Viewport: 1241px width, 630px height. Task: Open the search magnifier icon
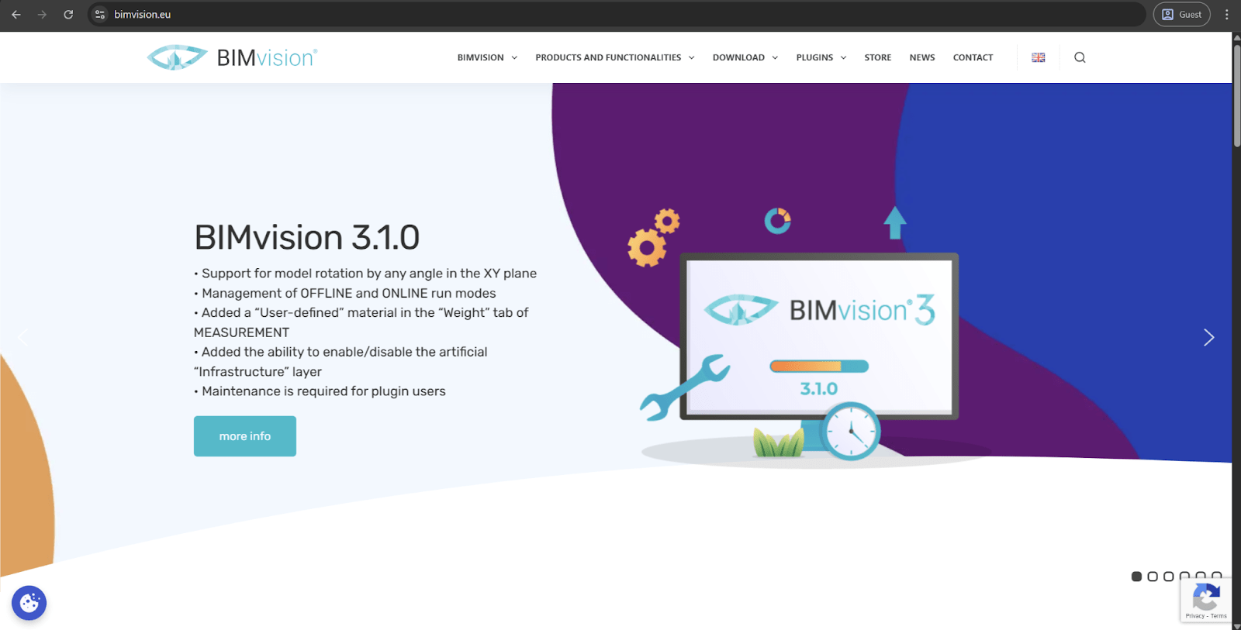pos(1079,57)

* * *

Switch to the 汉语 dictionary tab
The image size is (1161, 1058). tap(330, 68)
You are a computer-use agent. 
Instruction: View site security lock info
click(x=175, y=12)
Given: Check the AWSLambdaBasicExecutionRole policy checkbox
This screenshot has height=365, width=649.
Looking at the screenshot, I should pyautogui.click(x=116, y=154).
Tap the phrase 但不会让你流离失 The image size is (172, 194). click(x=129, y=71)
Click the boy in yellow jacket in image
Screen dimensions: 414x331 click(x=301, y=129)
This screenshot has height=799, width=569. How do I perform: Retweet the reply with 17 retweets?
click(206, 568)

## Task description
Go back to the listing above. Copy word for word the lines from the one with "Switch to the 汉语 dictionary tab" through the one with "Given: Check the", and nothing more.

## Response to this exercise
Switch to the 汉语 dictionary tab
The image size is (1161, 1058). tap(330, 68)
You are a computer-use agent. 
Instruction: View site security lock info
click(x=175, y=12)
Given: Check the AWSLambdaBasicExecutionRole policy checkbox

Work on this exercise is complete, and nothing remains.